Saved data entries
____________________

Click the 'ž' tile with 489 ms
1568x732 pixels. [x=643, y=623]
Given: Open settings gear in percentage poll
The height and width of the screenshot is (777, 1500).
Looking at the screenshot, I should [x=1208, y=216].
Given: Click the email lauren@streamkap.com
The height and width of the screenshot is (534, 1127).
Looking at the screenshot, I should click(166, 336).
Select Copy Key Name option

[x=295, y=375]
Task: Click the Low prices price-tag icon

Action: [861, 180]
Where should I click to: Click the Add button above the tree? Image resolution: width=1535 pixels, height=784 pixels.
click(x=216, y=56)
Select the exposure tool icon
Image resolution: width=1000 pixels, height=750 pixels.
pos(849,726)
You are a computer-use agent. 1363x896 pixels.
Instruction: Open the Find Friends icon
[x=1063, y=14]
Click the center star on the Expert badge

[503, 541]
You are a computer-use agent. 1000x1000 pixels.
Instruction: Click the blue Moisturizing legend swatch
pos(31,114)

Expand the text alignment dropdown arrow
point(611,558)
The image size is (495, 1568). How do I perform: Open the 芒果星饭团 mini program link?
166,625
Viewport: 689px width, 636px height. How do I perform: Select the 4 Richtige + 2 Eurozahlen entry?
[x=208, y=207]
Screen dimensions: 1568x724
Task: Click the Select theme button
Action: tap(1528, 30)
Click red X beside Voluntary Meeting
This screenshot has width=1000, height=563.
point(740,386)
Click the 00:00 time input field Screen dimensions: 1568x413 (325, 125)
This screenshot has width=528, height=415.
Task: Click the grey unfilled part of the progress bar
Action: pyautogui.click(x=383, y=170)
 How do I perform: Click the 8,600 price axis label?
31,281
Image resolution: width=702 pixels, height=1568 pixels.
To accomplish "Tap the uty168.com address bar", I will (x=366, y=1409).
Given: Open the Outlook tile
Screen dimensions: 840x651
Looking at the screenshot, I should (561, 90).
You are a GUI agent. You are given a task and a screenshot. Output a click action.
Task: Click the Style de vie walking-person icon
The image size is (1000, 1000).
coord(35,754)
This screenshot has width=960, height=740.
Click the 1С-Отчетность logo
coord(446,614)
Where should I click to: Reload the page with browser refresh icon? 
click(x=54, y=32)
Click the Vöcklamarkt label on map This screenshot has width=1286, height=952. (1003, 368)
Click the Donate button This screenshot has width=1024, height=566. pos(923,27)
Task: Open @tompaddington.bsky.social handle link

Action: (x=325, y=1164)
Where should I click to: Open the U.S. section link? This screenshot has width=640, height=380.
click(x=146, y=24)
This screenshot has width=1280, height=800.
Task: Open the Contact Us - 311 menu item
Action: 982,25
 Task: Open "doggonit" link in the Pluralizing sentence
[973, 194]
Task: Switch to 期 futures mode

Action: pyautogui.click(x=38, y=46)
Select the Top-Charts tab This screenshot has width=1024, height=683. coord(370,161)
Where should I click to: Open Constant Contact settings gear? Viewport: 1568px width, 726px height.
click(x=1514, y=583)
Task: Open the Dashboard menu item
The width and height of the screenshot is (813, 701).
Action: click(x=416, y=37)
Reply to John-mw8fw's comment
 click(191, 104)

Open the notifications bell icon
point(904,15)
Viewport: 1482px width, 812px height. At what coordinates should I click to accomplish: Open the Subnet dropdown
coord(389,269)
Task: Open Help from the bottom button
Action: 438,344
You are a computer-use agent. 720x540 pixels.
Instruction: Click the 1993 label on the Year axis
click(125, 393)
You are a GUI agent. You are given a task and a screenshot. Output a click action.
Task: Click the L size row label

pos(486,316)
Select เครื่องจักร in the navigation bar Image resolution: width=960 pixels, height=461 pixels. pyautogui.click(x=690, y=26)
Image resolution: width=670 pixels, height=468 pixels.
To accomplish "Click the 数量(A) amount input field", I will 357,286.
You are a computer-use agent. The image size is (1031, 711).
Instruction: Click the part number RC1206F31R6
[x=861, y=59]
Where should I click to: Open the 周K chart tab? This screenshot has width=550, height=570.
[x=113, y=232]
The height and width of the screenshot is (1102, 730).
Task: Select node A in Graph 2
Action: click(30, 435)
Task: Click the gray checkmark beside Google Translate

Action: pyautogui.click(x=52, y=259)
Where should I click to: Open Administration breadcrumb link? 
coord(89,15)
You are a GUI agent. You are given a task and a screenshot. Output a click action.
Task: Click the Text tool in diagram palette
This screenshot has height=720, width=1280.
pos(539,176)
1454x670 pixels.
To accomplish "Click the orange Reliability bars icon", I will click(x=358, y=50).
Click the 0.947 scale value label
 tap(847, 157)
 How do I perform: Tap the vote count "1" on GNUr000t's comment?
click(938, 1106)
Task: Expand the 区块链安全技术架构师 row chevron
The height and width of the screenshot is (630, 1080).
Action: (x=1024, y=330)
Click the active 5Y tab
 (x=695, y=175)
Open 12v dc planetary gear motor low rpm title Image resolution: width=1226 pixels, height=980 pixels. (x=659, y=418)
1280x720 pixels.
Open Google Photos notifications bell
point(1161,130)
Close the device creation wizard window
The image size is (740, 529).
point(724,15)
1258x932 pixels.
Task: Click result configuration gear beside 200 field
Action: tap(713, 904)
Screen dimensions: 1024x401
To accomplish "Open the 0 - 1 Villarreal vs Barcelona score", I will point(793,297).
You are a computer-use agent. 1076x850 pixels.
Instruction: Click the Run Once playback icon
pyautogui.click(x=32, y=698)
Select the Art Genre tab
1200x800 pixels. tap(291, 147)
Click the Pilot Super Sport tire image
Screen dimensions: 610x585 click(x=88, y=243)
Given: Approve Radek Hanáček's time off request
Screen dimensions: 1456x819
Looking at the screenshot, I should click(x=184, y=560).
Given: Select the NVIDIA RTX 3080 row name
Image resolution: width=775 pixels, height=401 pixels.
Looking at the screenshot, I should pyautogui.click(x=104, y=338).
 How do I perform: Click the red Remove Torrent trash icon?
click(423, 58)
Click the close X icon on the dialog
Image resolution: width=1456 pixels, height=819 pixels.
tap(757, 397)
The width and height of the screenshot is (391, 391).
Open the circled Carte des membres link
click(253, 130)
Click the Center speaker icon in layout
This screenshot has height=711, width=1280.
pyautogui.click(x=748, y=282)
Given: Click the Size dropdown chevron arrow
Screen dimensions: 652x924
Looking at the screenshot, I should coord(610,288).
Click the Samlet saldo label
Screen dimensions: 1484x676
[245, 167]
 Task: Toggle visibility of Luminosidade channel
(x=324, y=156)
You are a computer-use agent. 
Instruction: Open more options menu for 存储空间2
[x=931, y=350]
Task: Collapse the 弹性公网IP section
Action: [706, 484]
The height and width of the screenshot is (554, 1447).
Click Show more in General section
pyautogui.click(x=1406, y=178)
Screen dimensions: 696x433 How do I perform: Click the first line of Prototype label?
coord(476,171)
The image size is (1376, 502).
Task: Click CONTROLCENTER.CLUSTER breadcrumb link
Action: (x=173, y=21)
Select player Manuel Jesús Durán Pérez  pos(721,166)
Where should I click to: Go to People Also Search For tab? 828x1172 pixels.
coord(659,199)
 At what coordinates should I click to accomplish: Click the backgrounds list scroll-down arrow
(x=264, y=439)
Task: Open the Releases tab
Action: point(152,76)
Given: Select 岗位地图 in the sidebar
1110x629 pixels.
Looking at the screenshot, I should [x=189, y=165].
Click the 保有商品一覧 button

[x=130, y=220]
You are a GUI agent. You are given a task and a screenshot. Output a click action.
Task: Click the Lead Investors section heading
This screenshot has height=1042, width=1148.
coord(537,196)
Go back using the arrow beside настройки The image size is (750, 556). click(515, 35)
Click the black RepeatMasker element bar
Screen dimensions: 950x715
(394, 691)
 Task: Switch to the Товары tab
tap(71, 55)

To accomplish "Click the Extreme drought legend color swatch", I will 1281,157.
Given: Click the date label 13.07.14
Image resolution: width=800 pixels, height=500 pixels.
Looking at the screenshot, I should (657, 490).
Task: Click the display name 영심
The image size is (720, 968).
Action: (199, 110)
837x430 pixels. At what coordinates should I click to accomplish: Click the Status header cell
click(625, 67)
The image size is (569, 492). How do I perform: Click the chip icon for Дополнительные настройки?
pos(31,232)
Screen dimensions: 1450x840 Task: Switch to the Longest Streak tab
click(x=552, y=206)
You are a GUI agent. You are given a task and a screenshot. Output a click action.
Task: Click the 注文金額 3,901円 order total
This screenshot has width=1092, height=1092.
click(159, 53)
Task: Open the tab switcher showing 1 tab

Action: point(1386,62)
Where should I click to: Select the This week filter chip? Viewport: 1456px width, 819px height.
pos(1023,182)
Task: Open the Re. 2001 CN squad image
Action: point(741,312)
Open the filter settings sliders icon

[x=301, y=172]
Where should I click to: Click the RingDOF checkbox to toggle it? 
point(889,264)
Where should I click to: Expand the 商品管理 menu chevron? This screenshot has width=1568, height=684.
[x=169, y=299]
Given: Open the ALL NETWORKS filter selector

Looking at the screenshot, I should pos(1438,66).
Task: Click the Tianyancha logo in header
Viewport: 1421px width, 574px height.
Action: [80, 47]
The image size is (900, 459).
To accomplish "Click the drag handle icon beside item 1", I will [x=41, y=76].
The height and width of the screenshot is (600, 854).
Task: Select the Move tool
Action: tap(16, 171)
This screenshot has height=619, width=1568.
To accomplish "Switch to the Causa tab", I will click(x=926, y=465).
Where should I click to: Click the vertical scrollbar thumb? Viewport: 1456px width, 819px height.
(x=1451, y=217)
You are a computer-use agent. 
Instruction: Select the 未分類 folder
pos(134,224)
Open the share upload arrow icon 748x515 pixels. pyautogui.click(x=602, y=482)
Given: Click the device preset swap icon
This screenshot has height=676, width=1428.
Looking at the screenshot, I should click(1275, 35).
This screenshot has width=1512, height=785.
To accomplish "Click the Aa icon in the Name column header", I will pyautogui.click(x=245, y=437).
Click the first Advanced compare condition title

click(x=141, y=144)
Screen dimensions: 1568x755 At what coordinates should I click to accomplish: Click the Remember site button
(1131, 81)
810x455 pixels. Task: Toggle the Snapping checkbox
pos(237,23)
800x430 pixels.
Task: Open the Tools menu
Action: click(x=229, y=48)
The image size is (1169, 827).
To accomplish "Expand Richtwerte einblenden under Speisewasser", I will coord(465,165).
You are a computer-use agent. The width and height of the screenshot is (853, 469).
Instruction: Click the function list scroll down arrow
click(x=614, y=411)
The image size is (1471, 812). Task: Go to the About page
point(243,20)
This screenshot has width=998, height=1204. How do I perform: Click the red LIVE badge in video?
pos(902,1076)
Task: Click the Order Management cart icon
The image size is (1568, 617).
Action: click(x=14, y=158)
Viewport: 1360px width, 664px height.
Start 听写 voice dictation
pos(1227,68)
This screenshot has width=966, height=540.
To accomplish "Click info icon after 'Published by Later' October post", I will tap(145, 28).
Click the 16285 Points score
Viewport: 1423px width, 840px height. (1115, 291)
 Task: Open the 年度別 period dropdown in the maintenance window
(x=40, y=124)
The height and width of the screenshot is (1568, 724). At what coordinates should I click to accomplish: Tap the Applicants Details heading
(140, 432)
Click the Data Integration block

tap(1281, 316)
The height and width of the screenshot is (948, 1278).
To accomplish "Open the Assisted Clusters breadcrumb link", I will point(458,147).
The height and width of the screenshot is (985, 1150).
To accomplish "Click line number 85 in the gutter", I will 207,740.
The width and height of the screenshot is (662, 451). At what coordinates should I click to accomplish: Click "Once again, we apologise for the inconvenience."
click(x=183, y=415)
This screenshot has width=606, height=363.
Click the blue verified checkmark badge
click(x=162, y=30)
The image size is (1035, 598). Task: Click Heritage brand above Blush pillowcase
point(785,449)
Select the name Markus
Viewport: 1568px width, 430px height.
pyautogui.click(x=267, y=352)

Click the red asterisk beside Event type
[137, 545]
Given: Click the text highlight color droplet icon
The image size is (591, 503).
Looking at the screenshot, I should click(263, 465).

____________________

**Exercise:** Up to and including the line that holds "Given: Click the email lauren@streamkap.com", reproduce the records above exactly from their first line, and give nothing else.

**Response to this task:**
Click the 'ž' tile with 489 ms
1568x732 pixels. [x=643, y=623]
Given: Open settings gear in percentage poll
The height and width of the screenshot is (777, 1500).
Looking at the screenshot, I should [x=1208, y=216].
Given: Click the email lauren@streamkap.com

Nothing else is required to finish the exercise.